Members of the government and the ruling PTI on Tuesday criticized PML-N senior leader Shahid Khaqan Abbasi for intimidating to hit National Assembly Speaker Asad Qaiser with his shoe after the two exchanged bitter sentences.
“Are you not ashamed?” he asked the speaker, who asked Abbasi to tame his language. In response, Abbasi could be heard saying: “I will take off my shoe and hit [you].”
The heated exchange between the two continued for some time before Abbasi returned to his seat and expressed his reservations regarding the resolution.
Soon after, the PTI on its official Twitter account shared a cropped clip of Abbasi’s remark about tossing his shoe at the speaker. “Shame on PML-N and shame on ex-prime minister Shahid Khaqan Abbasi,” it wrote.
“Such derogatory remarks can never be used by any representative of [the] National Assembly. N- league is turning out to be a Mafia,” the PTI tweeted from its Tehreek-e-Insaf account.
Federal Planning Minister Asad Umar too strongly criticised Abbasi, saying it appeared that “the prime ministership given out of pity has made [him] forget basic manners”.
“His insulting words are not causing harm to speaker sahib‘s reputation, though his own reputation has reduced to the ground,” he tweeted.
After PTI lawmaker Amjid Ali Khan moved a resolution condemning the publication of blasphemous caricatures by French magazine Charlie Hebdo in September last year, Minister of State for Parliamentary Affairs Ali Muhammad Khan moved a motion authorising the speaker to constitute a special committee to take up the resolution. Qaiser conducted a voice vote on the motion and it was quickly adopted.
The political temperature was at a fever pitch from the get-go as the assembly session resumed on Tuesday, when the government presented a resolution to debate the expulsion of the French ambassador — one of the key demands of the proscribed Tehreek-i-Labbaik Pakistan (TLP) which staged several days of violent protests across the country last week.
Apparently enraged at what he perceived to be a move by the government to bulldoze the resolution through the National Assembly without listening to the opposition, former prime minister Abbasi left his seat and made his way to the speaker’s dais.
The opposition, especially the PML-N, has in the past repeatedly expressed a lack of confidence in the current speaker, accusing him of being biased in favour of the government, and at times refused to attend meetings chaired by him.
Federal education minister Shafqat Mehmood condemned Abbasi’s “use of foul language and threats against the Speaker National Assembly”.
He said this was “disgusting behaviour by a former PM. Obviously [he] was unfit for the office that accidentally fell in his lap.”

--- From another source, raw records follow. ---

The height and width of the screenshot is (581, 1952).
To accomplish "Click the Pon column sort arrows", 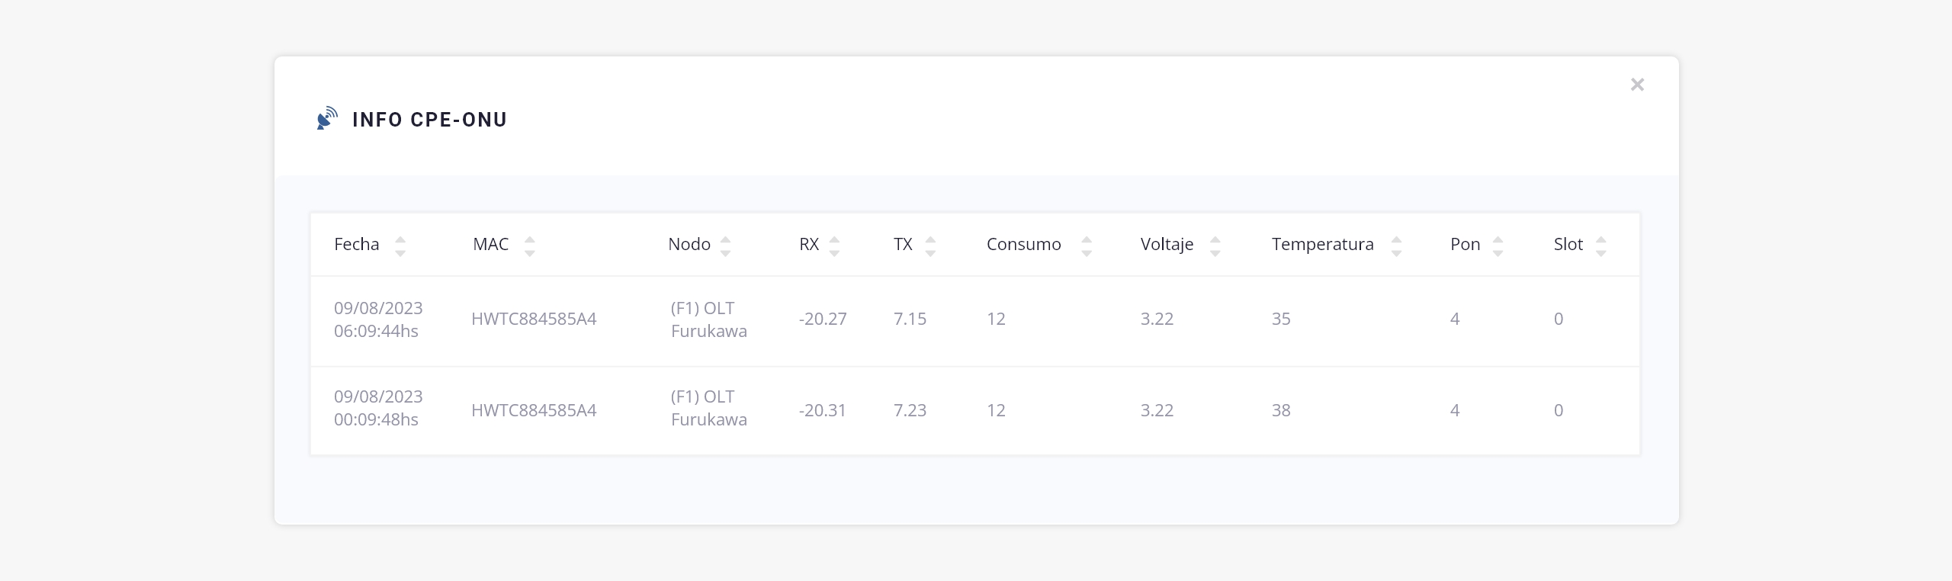I will click(1498, 246).
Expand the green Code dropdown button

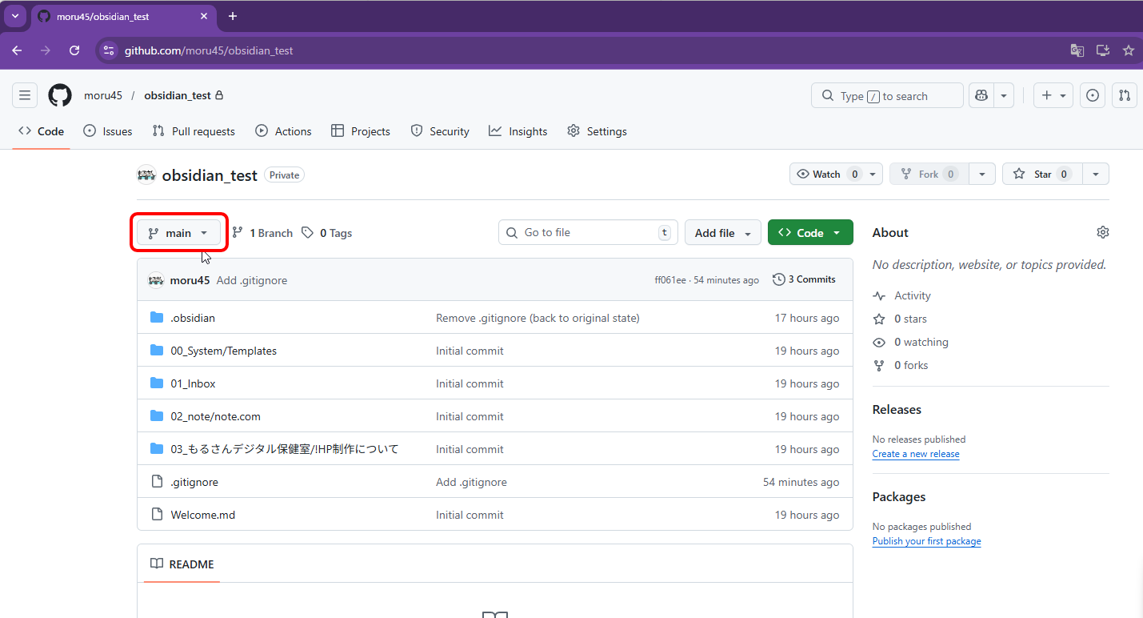point(810,233)
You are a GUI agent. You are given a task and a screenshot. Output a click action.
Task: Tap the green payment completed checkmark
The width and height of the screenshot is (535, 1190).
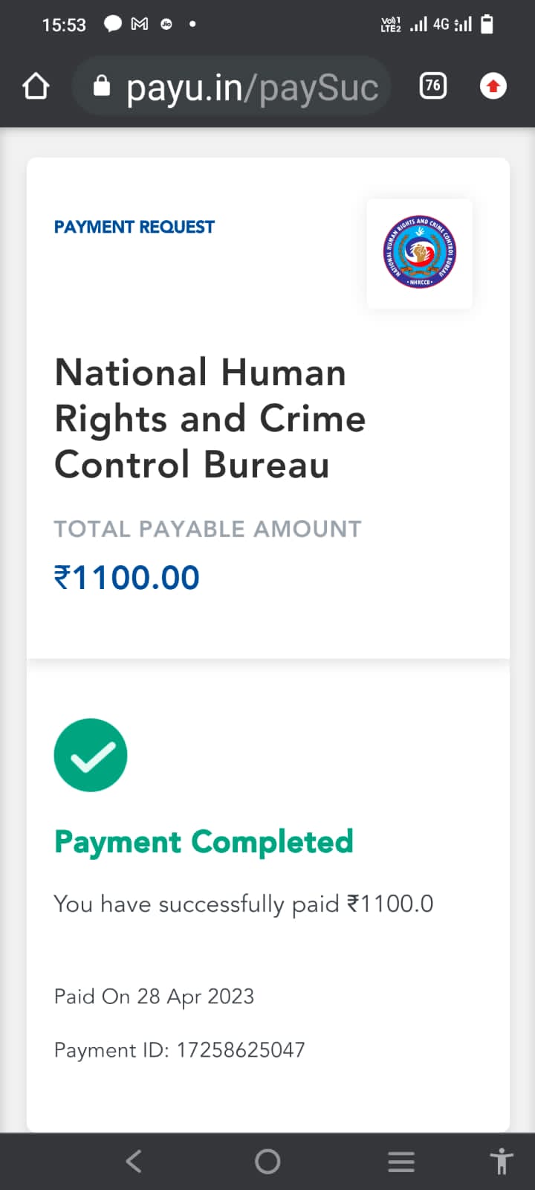91,755
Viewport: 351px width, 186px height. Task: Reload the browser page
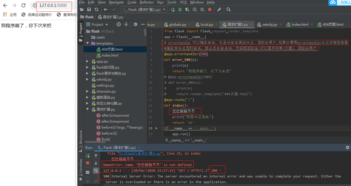(x=23, y=5)
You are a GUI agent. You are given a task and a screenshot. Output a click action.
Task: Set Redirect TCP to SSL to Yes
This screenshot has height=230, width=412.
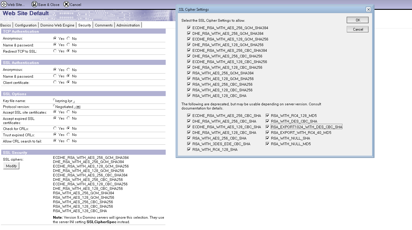click(x=55, y=51)
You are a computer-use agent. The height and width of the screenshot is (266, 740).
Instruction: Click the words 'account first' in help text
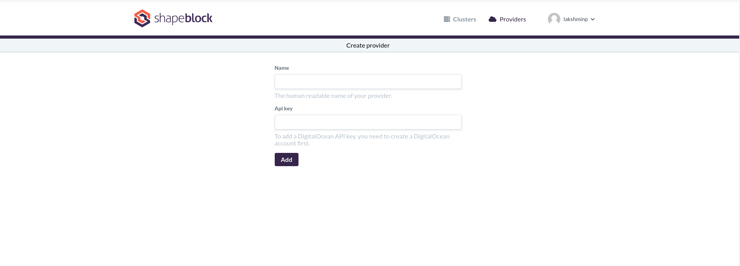tap(292, 144)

Special Assistant to Prime Minister on Political Affairs (SAPM) Shahbaz Gill alleged that Abbasi “shows his true colours every other day.
“What language and upbringing [this] man has and he has remained the prime minister of Pakistan.”
While ‘Khaqan badtameez (ill-mannered) Abbasi’ was one of the top trends on Twitter in Pakistan, thousands of users were also tweeting with the hashtag #WelldoneShahidKhaqanAbbasi.
A PML-N supporter termed Abbasi a “brave and fearless leader” for his remarks, while another said he “didn’t do anything wrong”.